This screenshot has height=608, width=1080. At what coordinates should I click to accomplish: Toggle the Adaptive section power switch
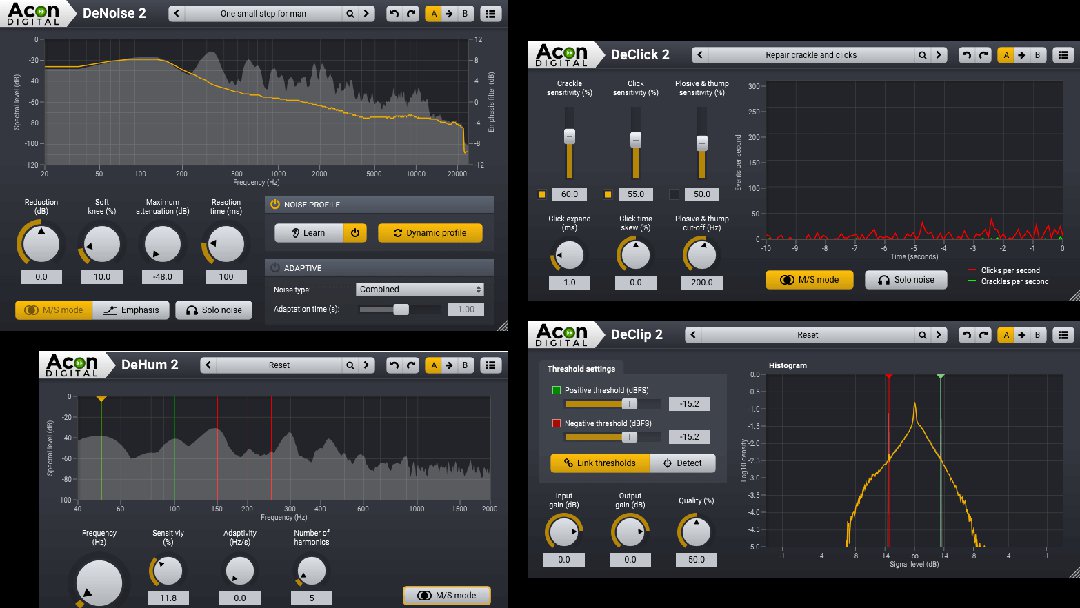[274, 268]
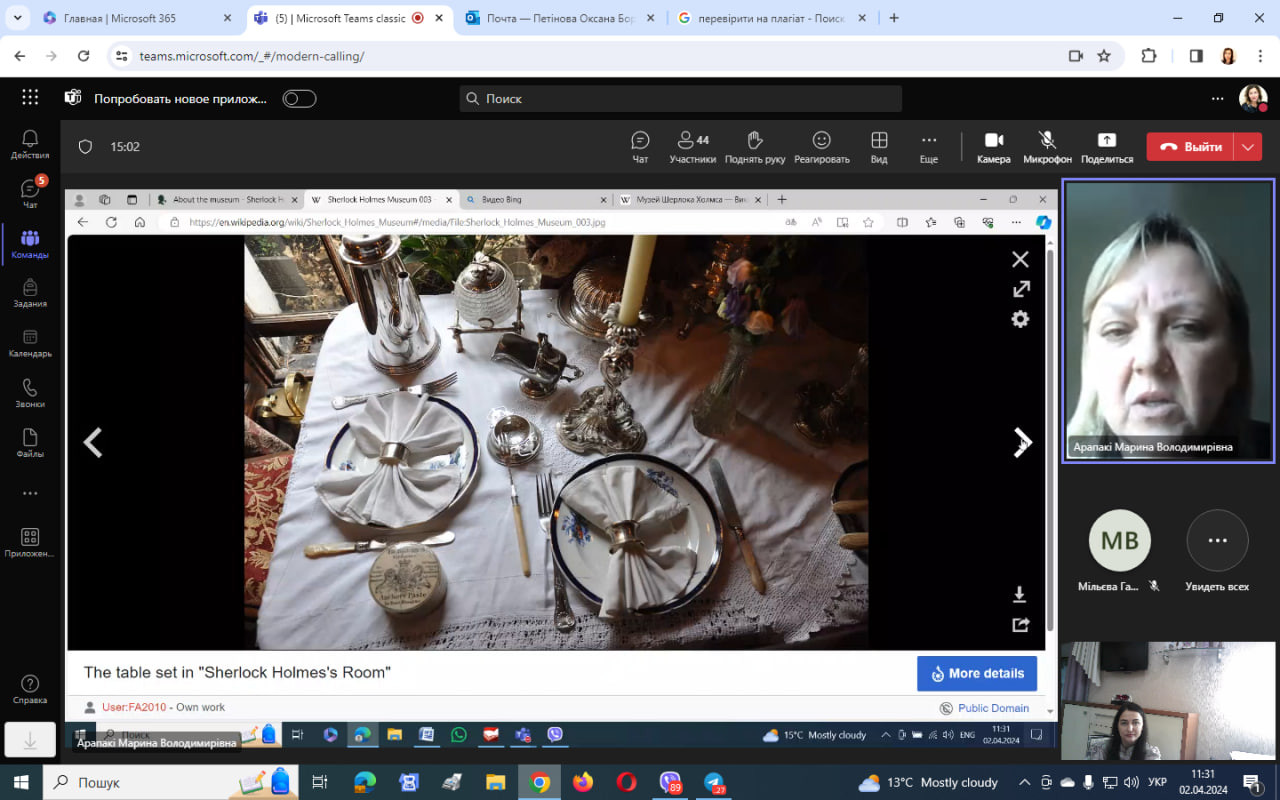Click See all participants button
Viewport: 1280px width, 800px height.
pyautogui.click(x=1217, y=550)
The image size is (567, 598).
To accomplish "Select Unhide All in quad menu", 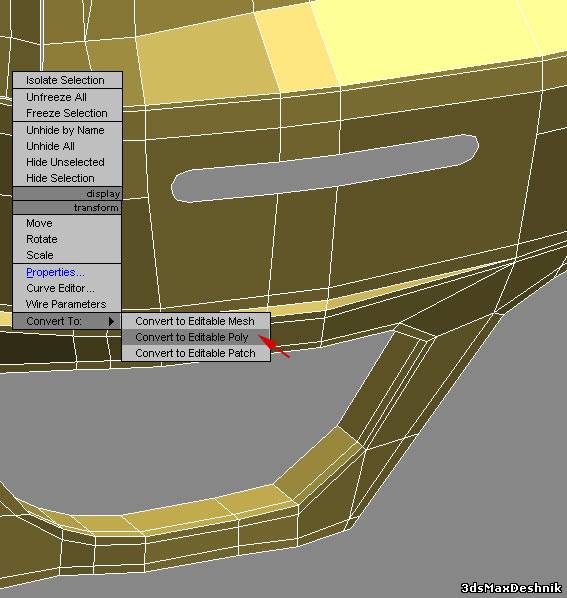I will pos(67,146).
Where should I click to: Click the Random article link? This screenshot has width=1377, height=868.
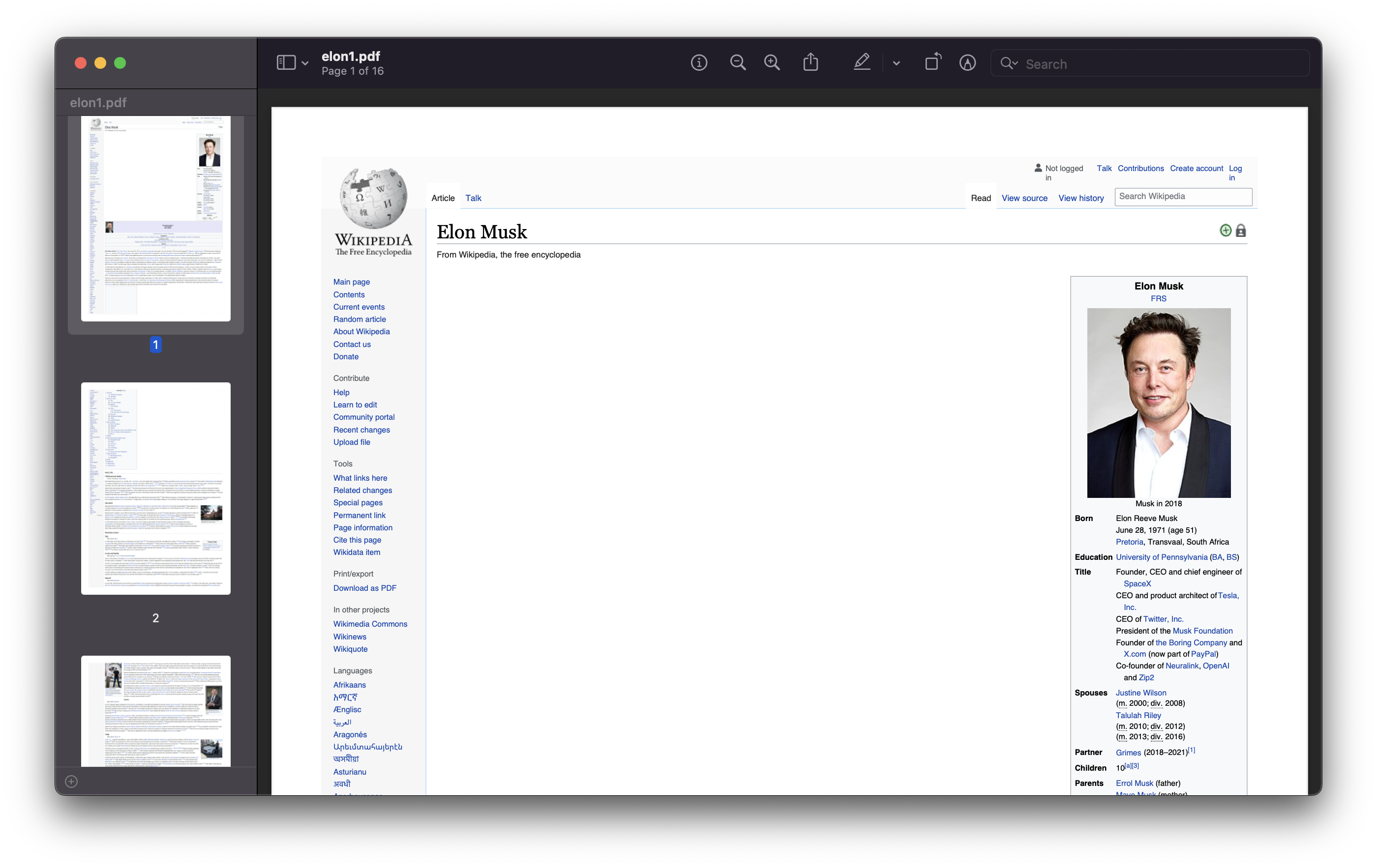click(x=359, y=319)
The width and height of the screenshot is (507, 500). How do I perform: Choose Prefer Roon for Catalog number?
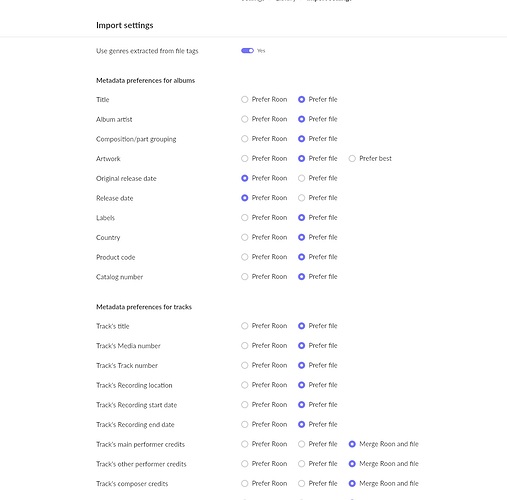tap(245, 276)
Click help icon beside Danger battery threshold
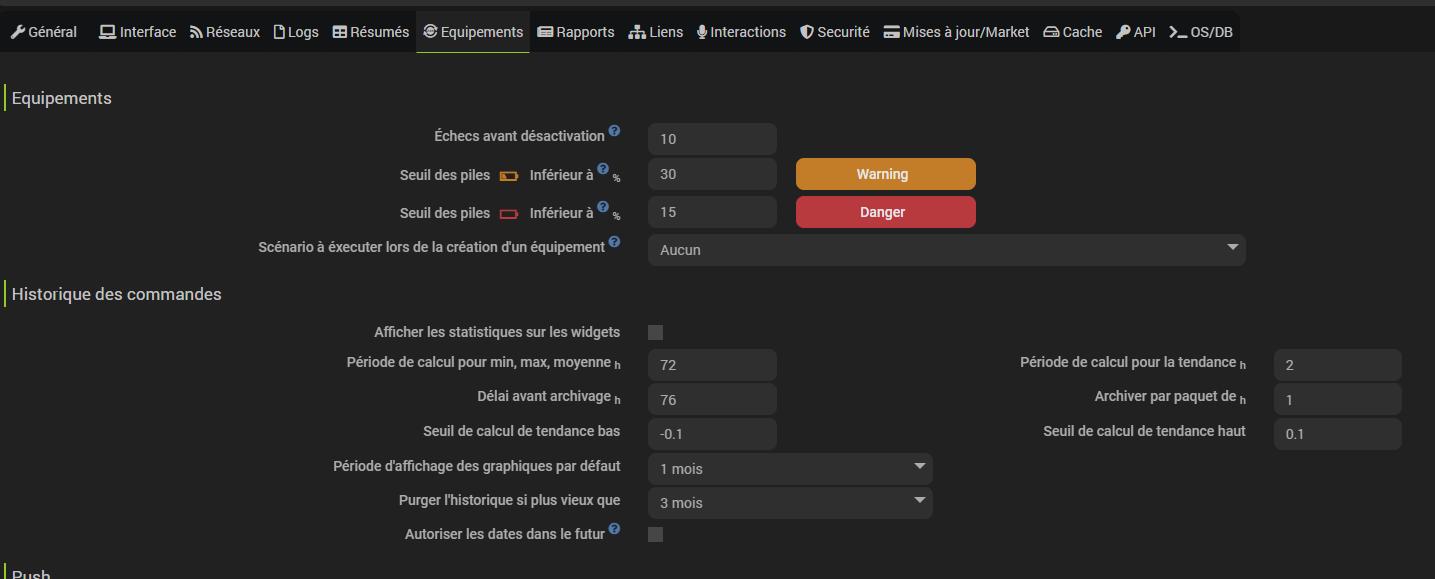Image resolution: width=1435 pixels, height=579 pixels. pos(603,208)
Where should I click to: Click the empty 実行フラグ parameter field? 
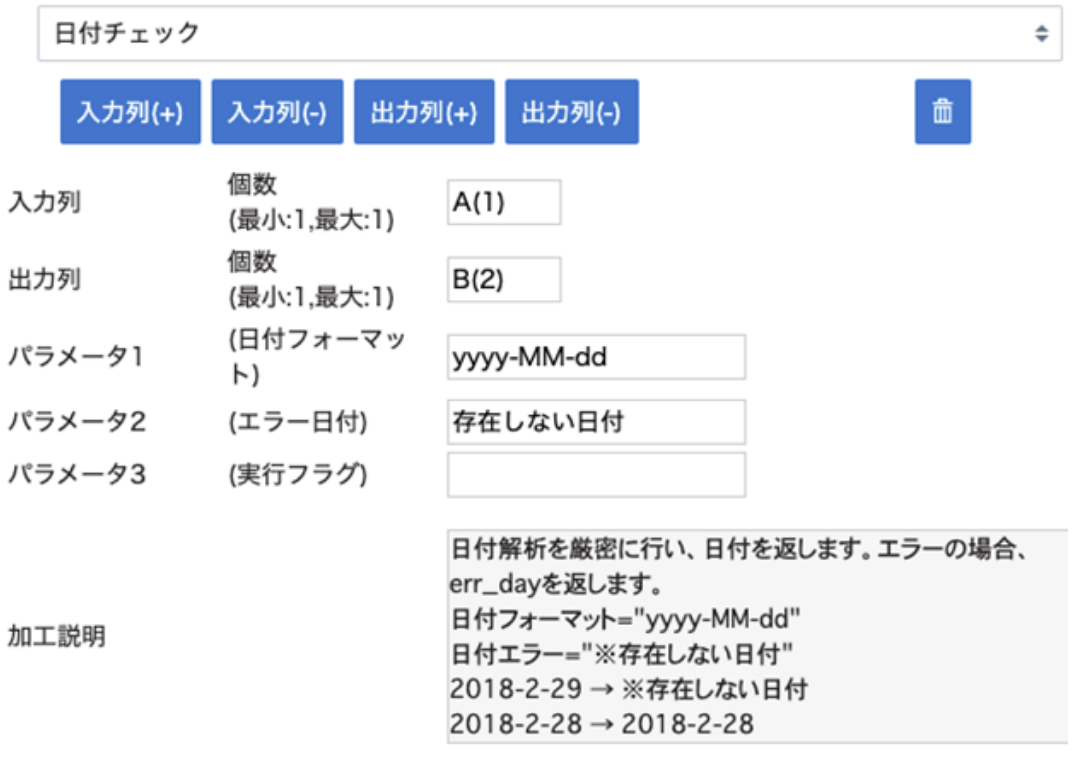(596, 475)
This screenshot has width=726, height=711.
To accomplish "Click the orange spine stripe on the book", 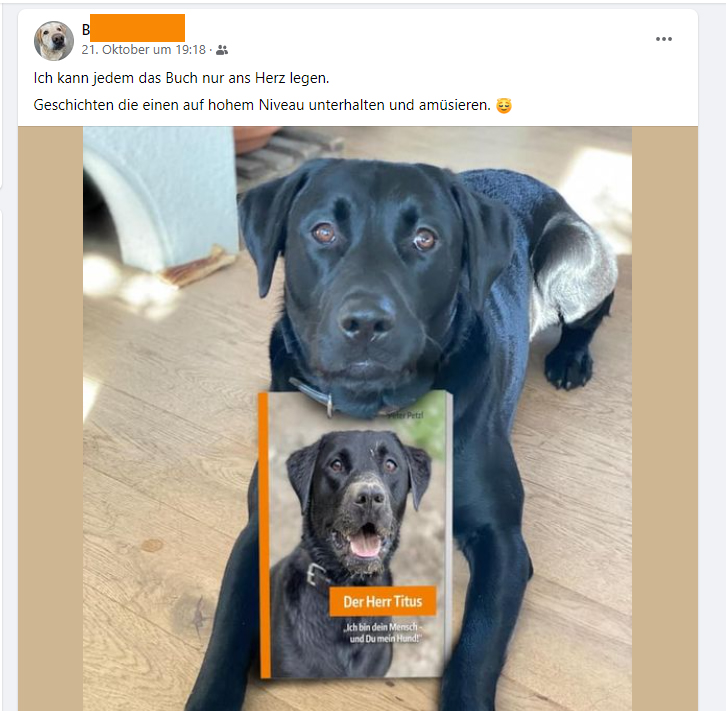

WHAT IS BEING ASKED: Copy the listing from the line with "This screenshot has width=726, height=711." to its end, putting "blue" in place of "orange" and keeping everything else the same. Leave the pictures out.

ANSWER TO THE PROBLEM:
This screenshot has width=726, height=711.
To accomplish "Click the blue spine stripe on the book", 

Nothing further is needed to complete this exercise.